Le service d’infectiologie du CHU de Guyane a été sollicité ce week-end pour plusieurs patients mordus par des chauves-souris vampires alors qu’ils dormaient en hamac sous moustiquaire lors de séjours en forêt.
Ces incidents surviennent à une période particulièrement propice à ce type d’accident. Les vacances scolaires et la saison sèche entraînent une fréquentation accrue des carbets et des zones forestières, augmentant mécaniquement le risque d’exposition.
Un risque de rage à ne pas sous-estimer
Le Dr Alessia Melzani, infectiologue au CHU de Guyane, rappelle qu’une morsure de chauve-souris peut parfois passer inaperçue pendant le sommeil.
Toute plaie saignante inexpliquée observée au réveil après une nuit passée en extérieur doit donc faire suspecter une éventuelle morsure et justifie un avis médical rapide. Cette recommandation est motivée par le risque de transmission de la rage, une maladie presque toujours mortelle une fois les symptômes déclarés.
La moustiquaire reste la meilleure protection
Les professionnels de santé soulignent que la moustiquaire demeure le moyen de protection le plus efficace contre les attaques de chauves-souris vampires.
Cependant, elle doit être suffisamment large pour ne pas entrer en contact avec le corps.
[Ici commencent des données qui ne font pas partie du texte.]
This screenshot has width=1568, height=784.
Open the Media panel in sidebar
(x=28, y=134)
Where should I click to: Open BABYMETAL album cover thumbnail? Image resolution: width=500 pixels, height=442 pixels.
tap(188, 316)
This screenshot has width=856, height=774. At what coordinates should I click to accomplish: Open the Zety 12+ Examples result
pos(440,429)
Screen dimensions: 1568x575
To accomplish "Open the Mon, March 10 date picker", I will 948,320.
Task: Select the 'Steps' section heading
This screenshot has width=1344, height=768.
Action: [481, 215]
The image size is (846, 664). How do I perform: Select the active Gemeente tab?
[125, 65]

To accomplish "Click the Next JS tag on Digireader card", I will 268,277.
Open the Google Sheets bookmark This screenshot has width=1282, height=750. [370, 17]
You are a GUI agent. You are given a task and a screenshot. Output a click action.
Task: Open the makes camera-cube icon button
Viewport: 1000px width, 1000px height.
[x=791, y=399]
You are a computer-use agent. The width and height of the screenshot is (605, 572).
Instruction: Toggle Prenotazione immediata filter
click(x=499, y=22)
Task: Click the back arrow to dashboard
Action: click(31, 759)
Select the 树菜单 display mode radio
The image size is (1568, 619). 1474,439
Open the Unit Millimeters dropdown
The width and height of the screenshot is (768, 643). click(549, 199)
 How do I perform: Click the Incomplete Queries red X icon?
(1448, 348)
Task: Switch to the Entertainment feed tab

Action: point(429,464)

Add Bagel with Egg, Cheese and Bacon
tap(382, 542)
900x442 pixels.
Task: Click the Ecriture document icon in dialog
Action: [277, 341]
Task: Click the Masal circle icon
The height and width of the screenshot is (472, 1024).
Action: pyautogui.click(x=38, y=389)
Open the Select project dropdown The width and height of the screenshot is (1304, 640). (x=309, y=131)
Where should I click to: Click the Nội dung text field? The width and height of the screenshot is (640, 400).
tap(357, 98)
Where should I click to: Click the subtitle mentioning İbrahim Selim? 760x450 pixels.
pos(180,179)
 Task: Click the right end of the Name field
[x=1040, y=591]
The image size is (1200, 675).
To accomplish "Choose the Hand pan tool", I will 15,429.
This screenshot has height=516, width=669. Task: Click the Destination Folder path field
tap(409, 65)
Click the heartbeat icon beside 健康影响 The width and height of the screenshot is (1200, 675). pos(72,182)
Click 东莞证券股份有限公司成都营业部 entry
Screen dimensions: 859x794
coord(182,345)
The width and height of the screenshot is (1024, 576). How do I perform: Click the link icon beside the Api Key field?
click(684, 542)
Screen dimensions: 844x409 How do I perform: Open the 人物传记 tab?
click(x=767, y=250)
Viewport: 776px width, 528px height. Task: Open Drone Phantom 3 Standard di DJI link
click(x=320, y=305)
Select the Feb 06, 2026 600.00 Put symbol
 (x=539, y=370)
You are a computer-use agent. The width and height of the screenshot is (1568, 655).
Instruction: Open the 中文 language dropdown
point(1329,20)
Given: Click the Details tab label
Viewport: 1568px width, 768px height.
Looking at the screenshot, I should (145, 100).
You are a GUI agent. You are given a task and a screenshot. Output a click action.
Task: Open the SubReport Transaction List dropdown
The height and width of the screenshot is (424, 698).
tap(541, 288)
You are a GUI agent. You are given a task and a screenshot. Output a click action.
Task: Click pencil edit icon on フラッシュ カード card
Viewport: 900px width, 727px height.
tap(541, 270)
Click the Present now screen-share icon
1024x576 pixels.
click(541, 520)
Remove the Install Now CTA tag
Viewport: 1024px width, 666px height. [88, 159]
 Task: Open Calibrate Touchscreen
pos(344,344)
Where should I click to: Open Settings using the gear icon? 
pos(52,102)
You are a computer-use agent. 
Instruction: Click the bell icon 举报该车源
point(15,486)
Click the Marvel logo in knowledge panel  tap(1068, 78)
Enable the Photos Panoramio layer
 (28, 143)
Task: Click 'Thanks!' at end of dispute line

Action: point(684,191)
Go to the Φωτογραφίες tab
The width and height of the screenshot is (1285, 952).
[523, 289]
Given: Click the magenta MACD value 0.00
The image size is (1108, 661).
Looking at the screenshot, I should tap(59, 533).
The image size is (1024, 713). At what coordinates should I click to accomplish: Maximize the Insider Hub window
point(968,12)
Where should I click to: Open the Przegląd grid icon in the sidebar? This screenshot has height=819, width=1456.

Une moustiquaire trop proche de la peau peut permettre aux animaux d’atteindre certaines parties du corps, notamment les pieds ou les orteils, qui figurent parmi les zones les plus fréquemment mordues.
Un risque bien connu en Guyane
Les données du centre antirabique du CHU de Guyane montrent que le mois d’août est régulièrement l’une des périodes où le plus grand nombre de consultations liées aux morsures de chauves-souris est enregistré. Les séjours en carbet et les nuits passées en forêt constituent les principales circonstances d’exposition.
Afin de sensibiliser le grand public, le Dr Alessia Melzani avait déjà publié une bande dessinée pédagogique expliquant les risques liés aux morsures de chauves-souris et les gestes de prévention à adopter.